**Assignment**
In the data below, locate the line containing "Open the upper vs. Catégorie % dropdown" and the line containing "The width and", then retype both and everything between them exactly. Pictures are not part of the copy.

**Records supplied**
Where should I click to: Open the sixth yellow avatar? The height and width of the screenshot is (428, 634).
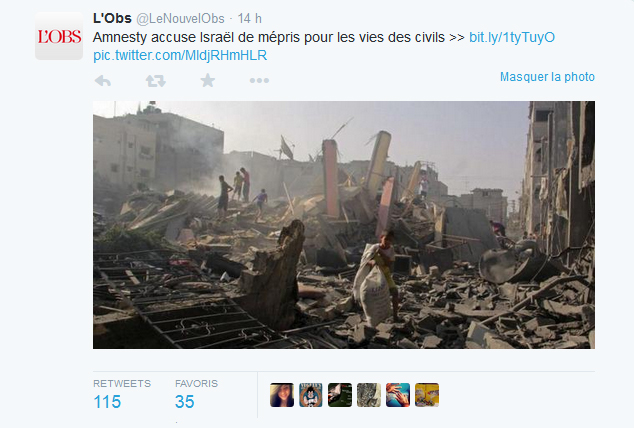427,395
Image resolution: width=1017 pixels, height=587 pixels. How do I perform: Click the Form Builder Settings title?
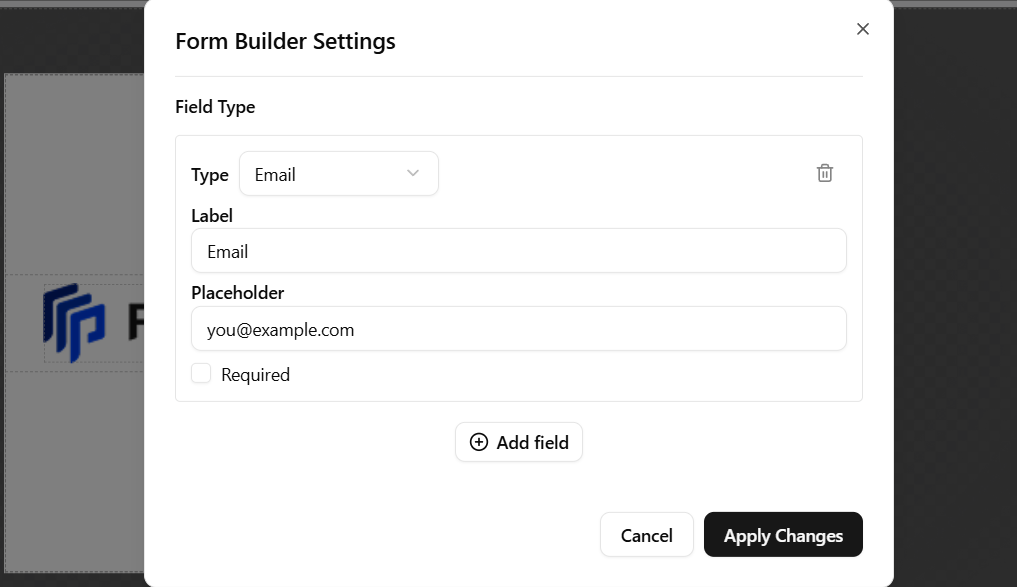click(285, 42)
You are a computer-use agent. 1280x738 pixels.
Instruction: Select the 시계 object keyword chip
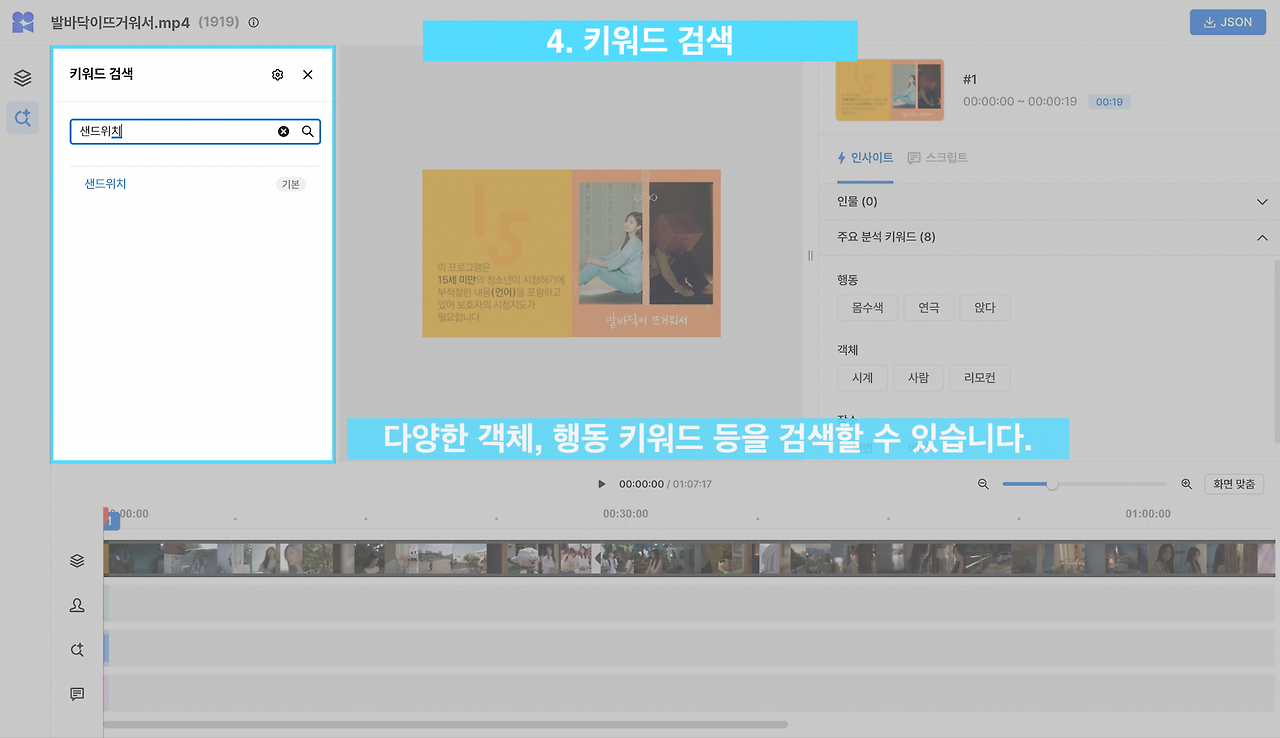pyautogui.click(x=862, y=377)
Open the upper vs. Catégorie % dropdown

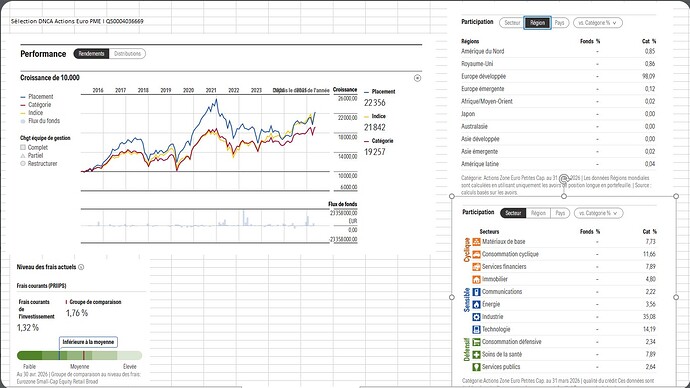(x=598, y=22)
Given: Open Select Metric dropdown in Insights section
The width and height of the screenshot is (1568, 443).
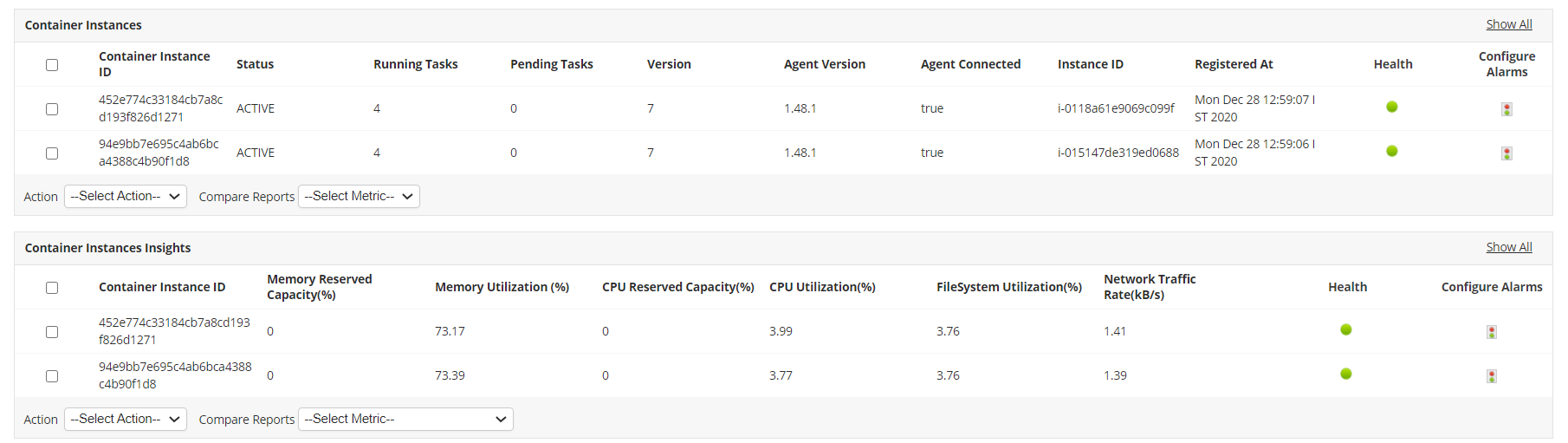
...
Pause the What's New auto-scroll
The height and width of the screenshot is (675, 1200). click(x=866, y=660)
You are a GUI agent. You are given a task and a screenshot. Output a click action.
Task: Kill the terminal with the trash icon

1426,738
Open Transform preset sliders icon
--
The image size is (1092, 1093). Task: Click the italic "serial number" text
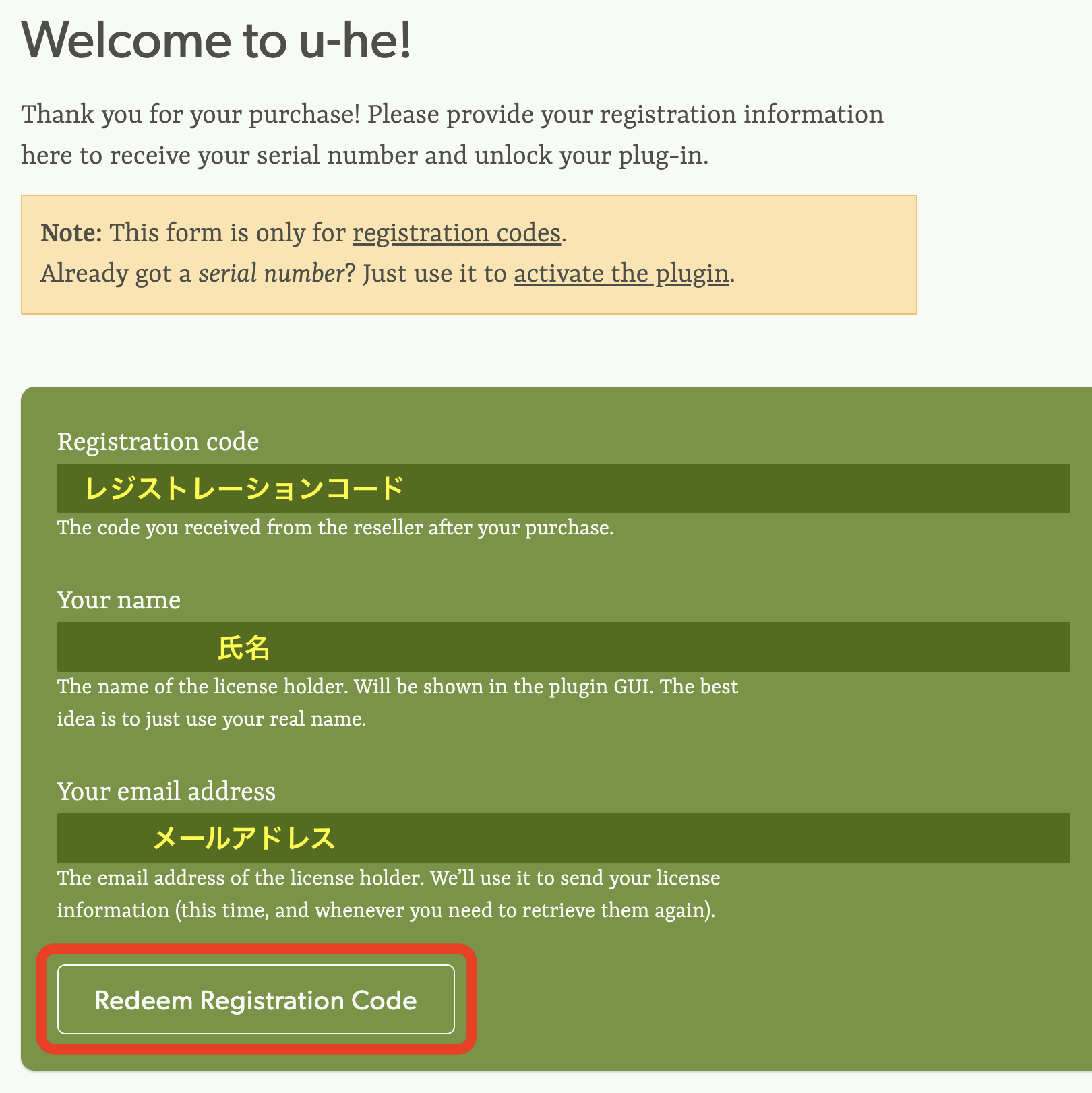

**Your response**
Open the upper vs. Catégorie % dropdown

(x=598, y=22)
Given: Open Select Metric dropdown in Insights section
The width and height of the screenshot is (1568, 443).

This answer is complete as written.